Bukan hanya vaksin yang perlu dibagikan ke seluruh dunia. Obat antivirus seperti molnupiravir dan paxlovid, yang telah terbukti mengurangi risiko rawat inap bagi kelompok berisiko tinggi yang dites positif Covid-19, juga harus tersedia. Obat-obatan ini membantu menghentikan replikasi virus yang dapat mengurangi lamanya seseorang sakit karena Covid. Sakit yang lebih pendek berarti lebih sedikit waktu untuk mutasi virus dan munculnya varian baru.

"Melanjutkan penelitian Covid yang panjang dan pemahaman yang lebih baik tentang berbagai cara virus ini dapat mempengaruhi tubuh kita juga dapat mengarah pada saat kita dapat mempertimbangkan untuk hidup dengan virus ini," jelasnya.

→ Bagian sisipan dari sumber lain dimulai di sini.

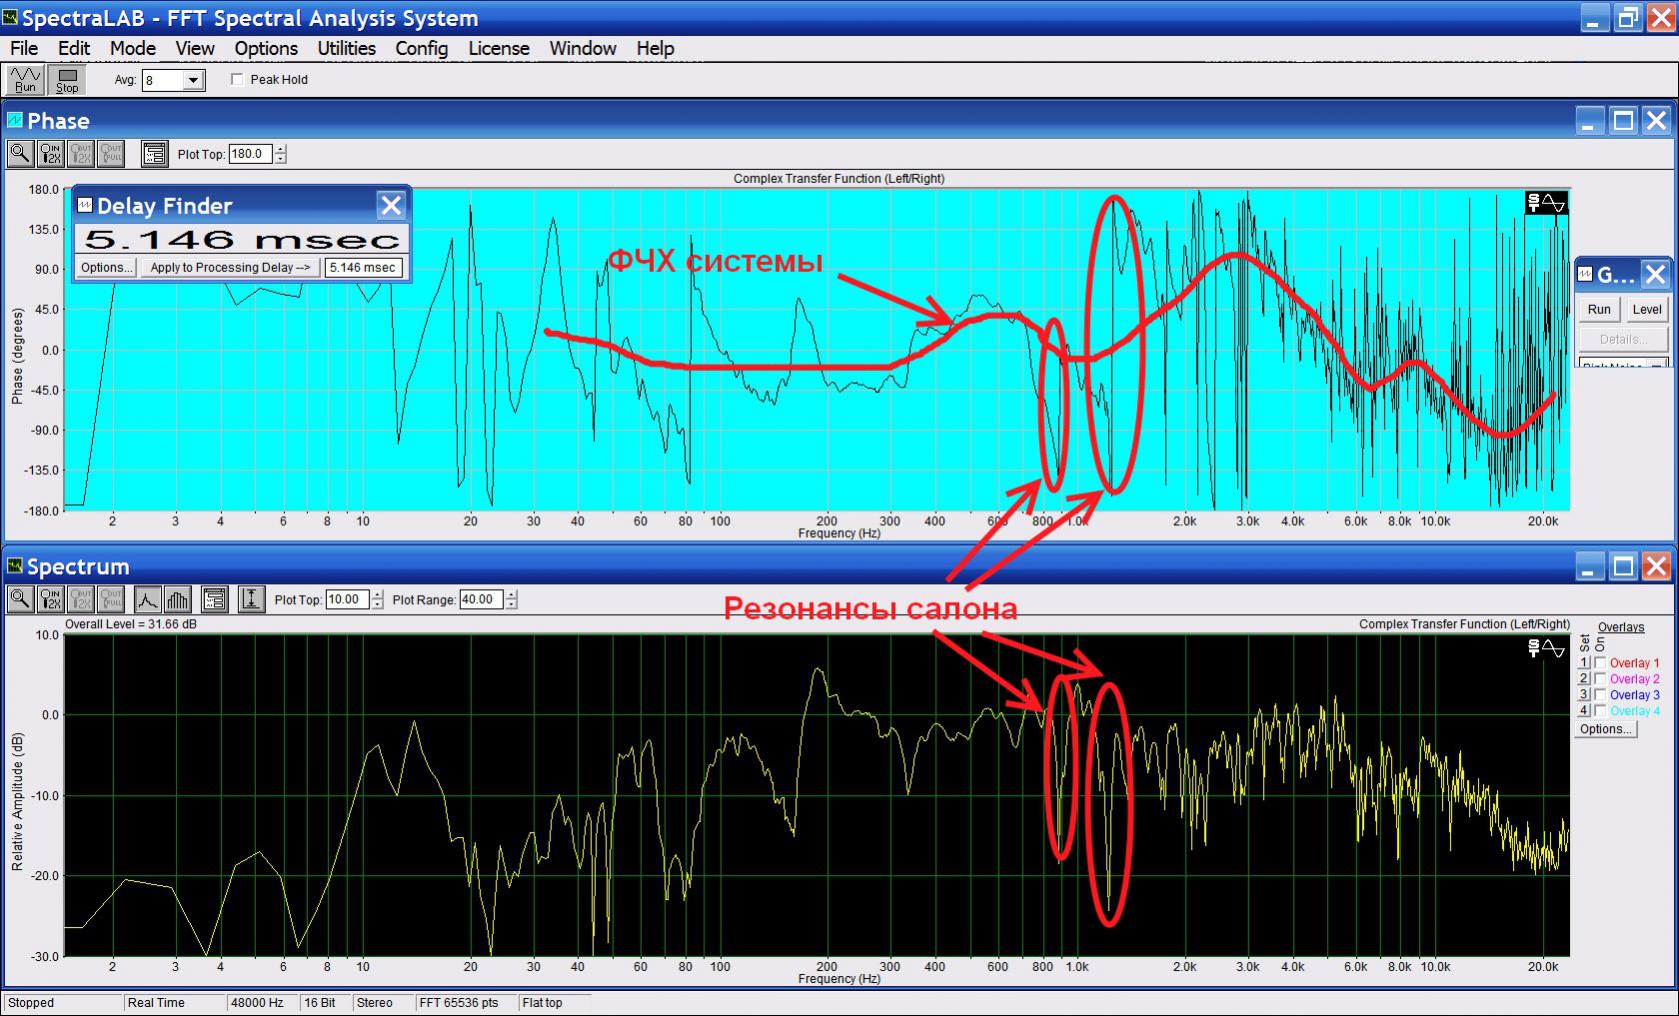Screen dimensions: 1679x1016
Task: Open plot settings icon in Phase toolbar
Action: pyautogui.click(x=154, y=153)
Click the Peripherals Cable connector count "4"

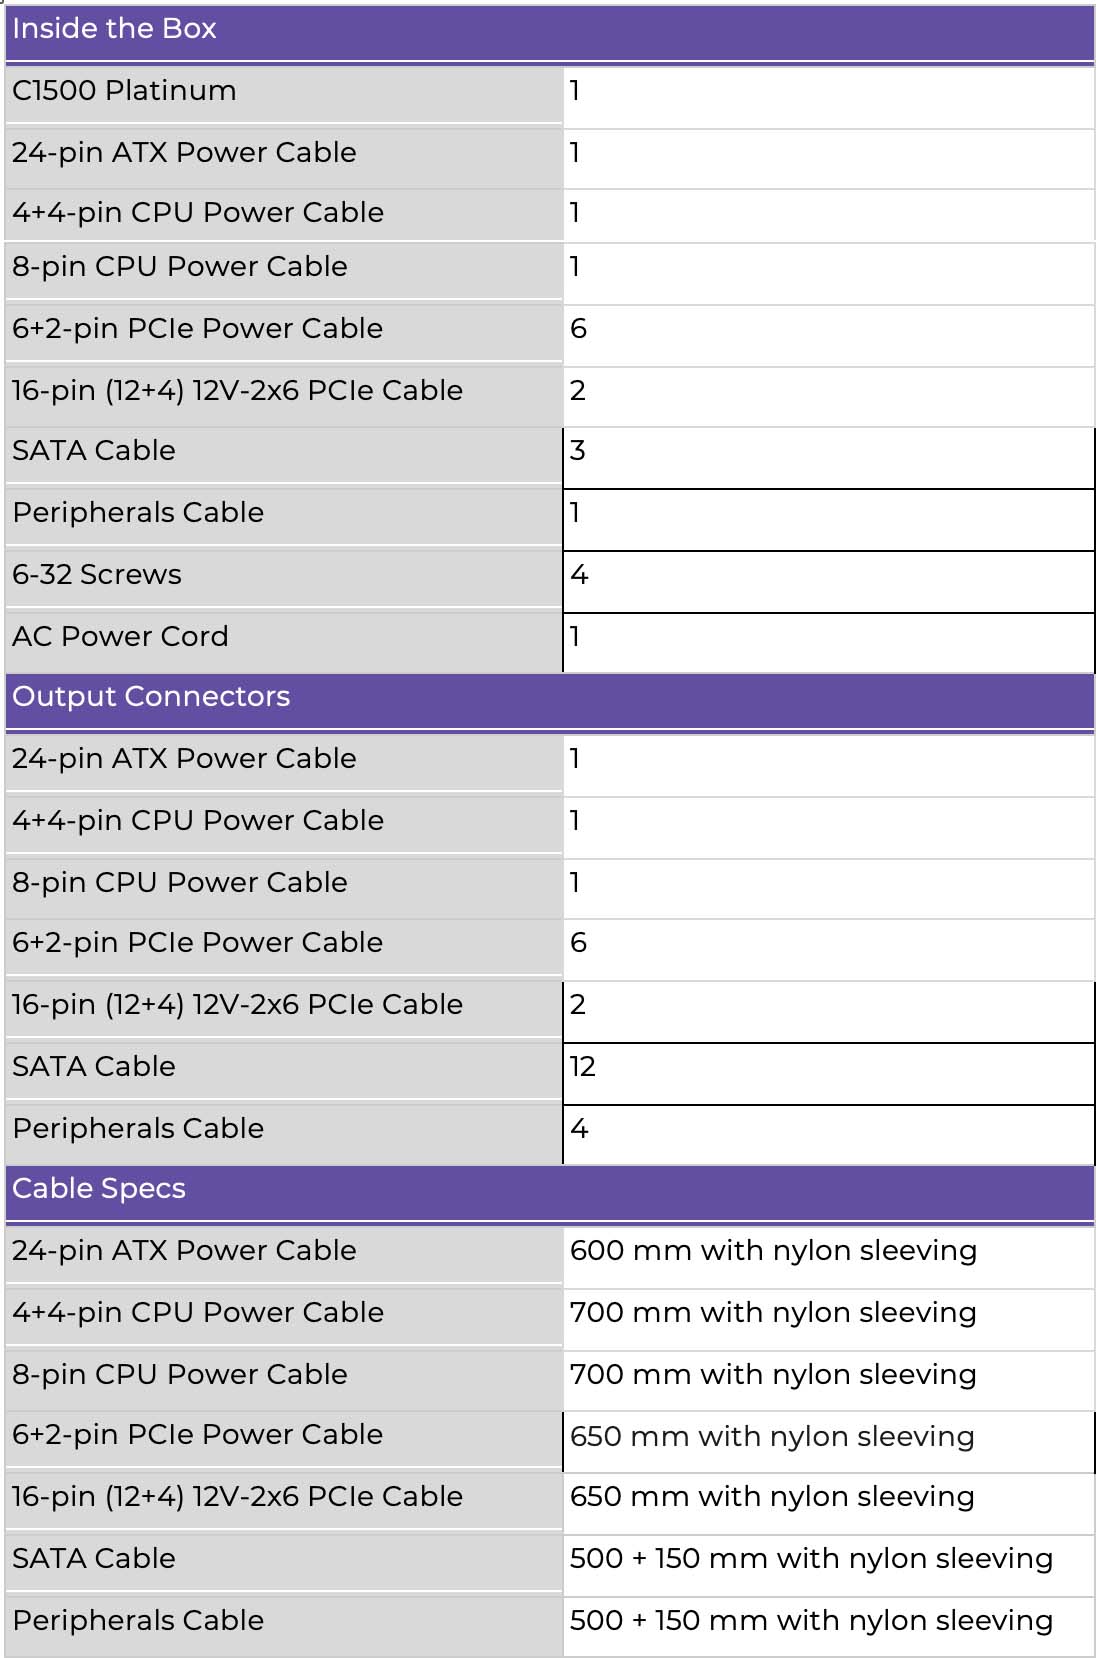[579, 1129]
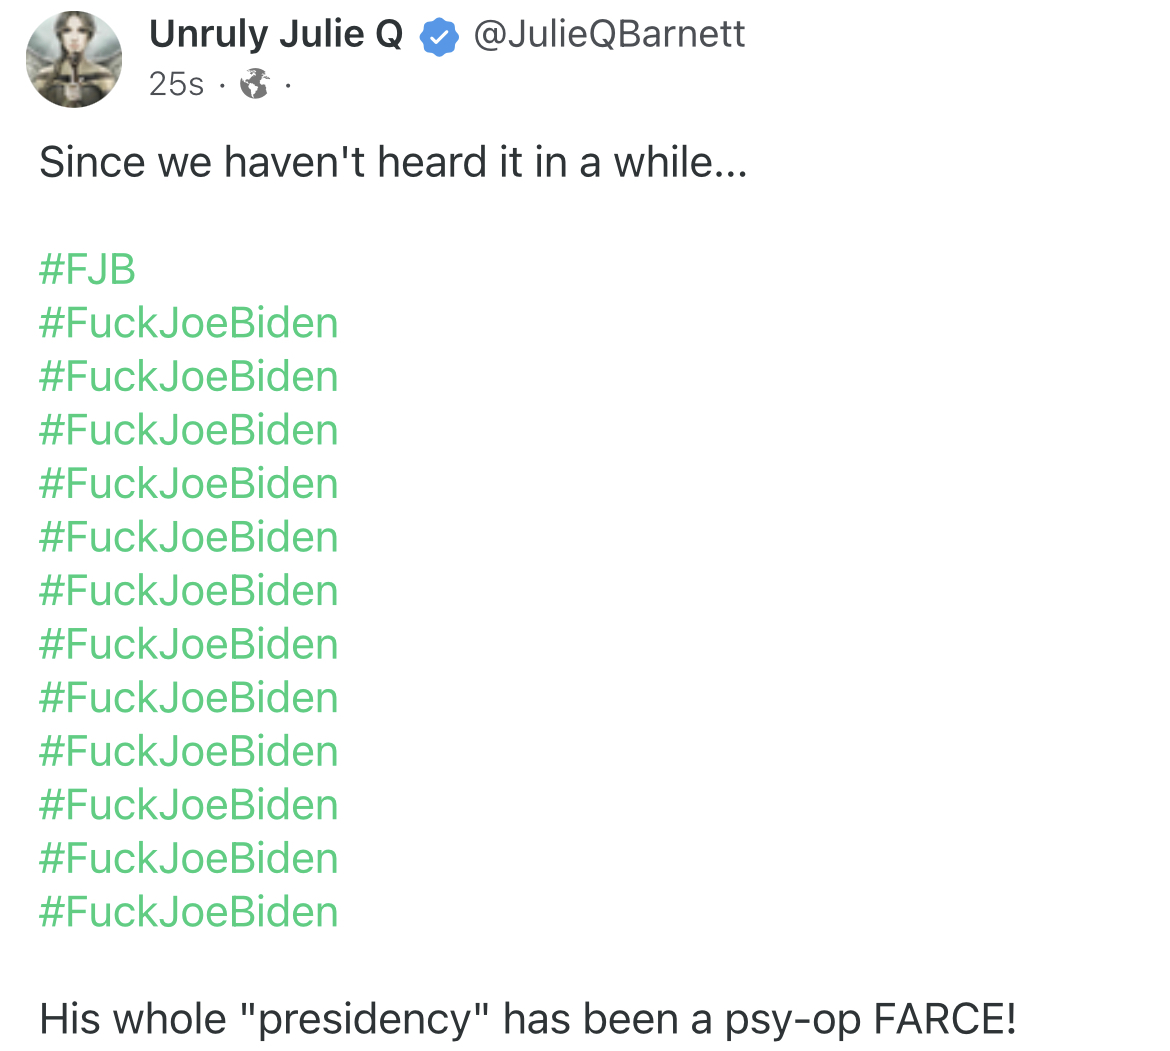This screenshot has width=1170, height=1051.
Task: Click the second-to-last #FuckJoeBiden hashtag
Action: tap(189, 859)
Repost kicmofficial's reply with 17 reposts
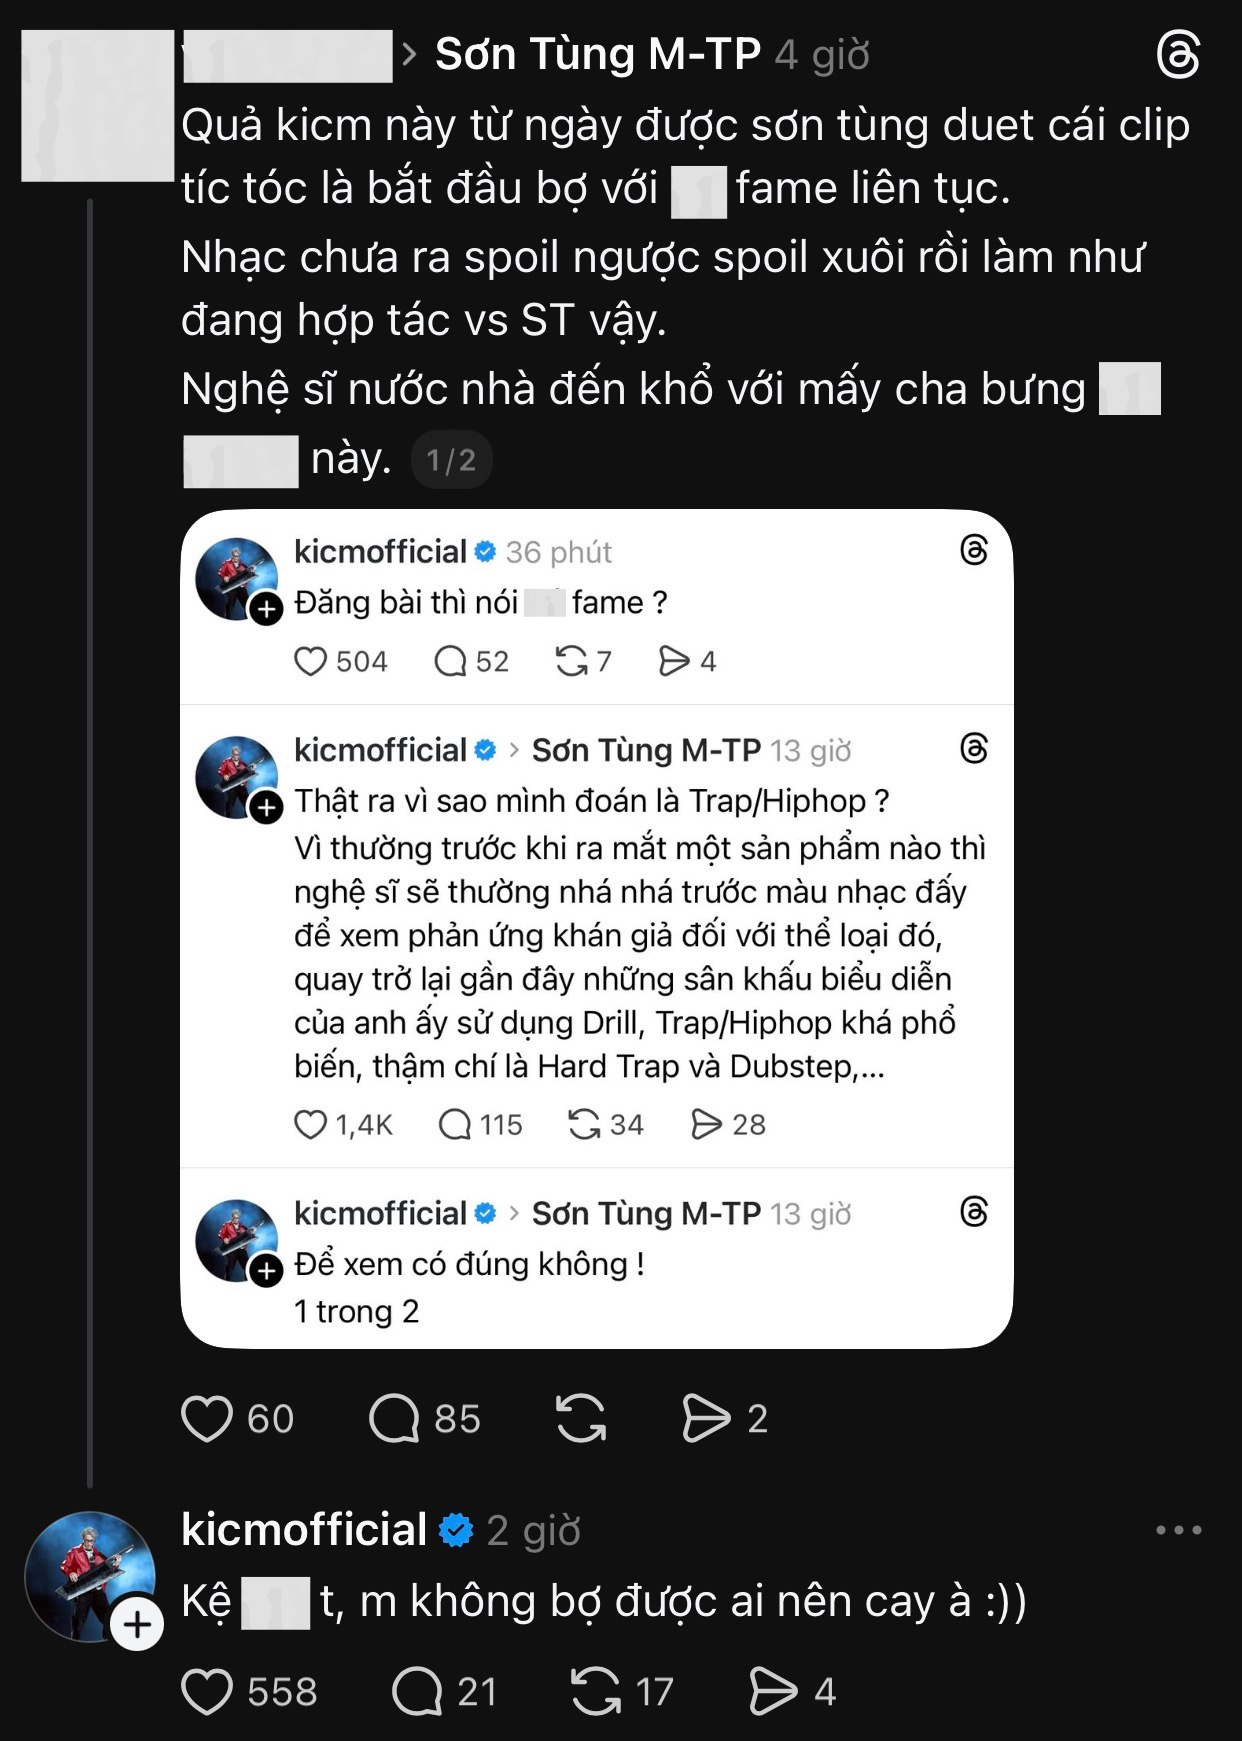The width and height of the screenshot is (1242, 1741). tap(596, 1692)
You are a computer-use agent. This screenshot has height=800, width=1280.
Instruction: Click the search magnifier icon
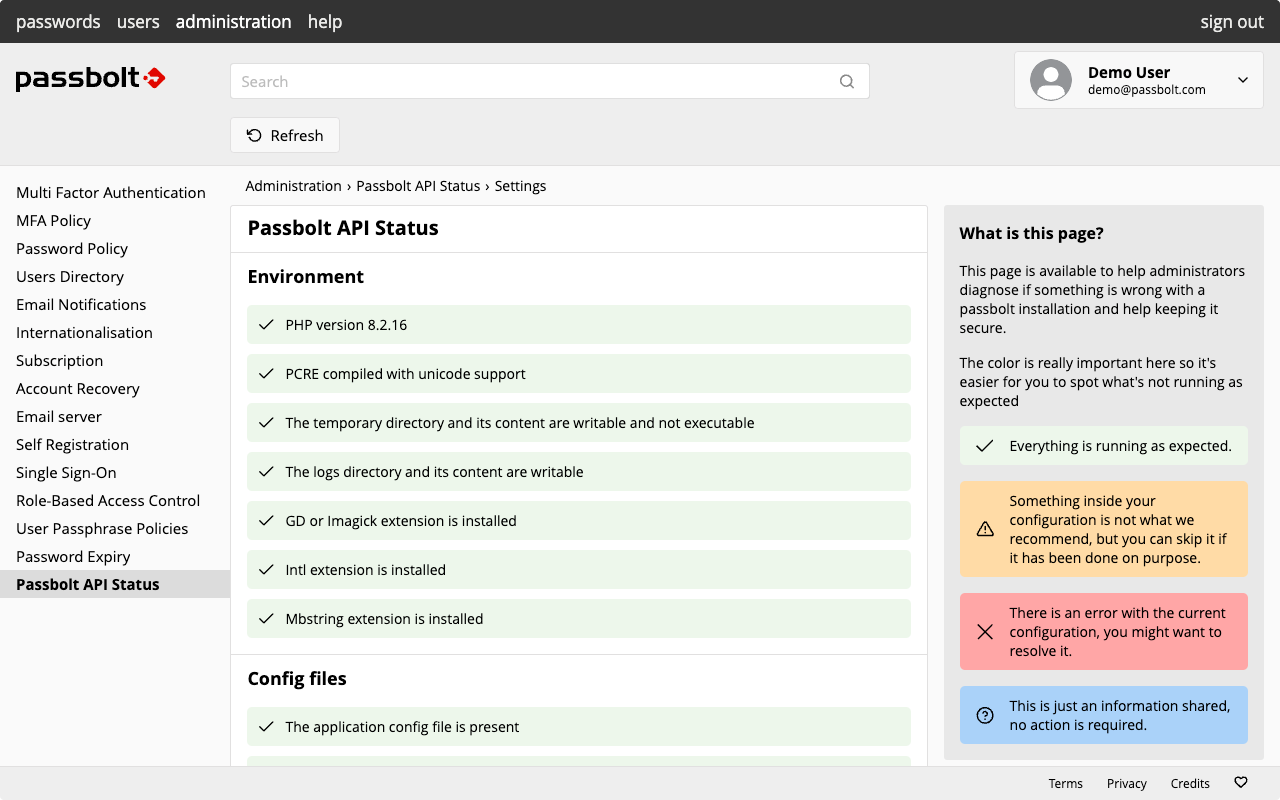tap(846, 81)
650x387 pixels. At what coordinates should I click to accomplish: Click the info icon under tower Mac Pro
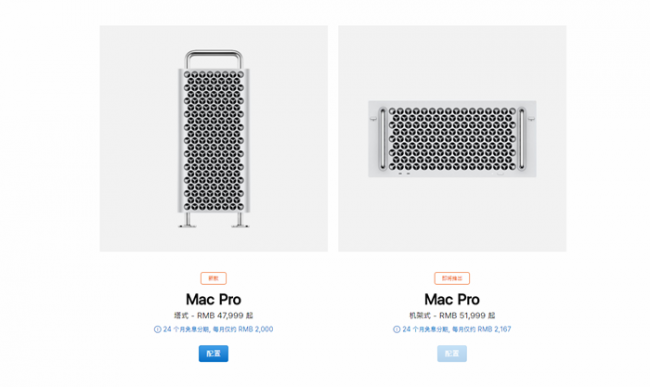(x=158, y=329)
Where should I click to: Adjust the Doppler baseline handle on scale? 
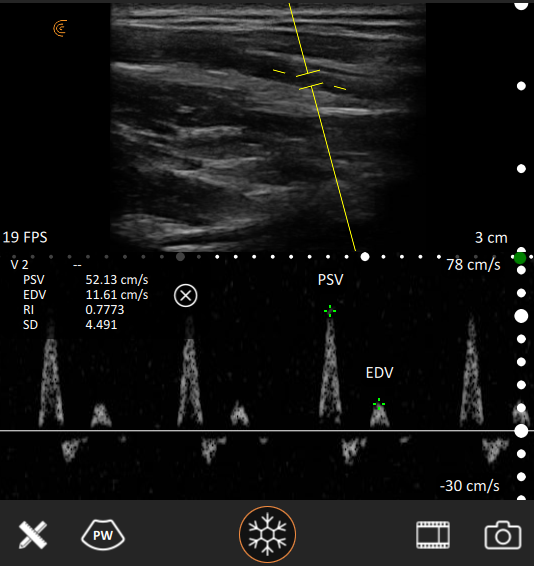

"Saya memiliki harapan bahwa akan tiba saatnya ketika kita lebih terlindungi dari efek Covid-19 dan cukup terlindungi untuk menghadapi varian apa pun yang muncul, tetapi sayangnya waktunya tidak cukup sekarang. Kita berada dalam posisi yang jauh lebih baik daripada dua tahun lalu dan itu sebagian besar bergantung pada sains, tetapi kita belum dapat mengklaim kita mendekati akhir pandemi ini," pungkasnya.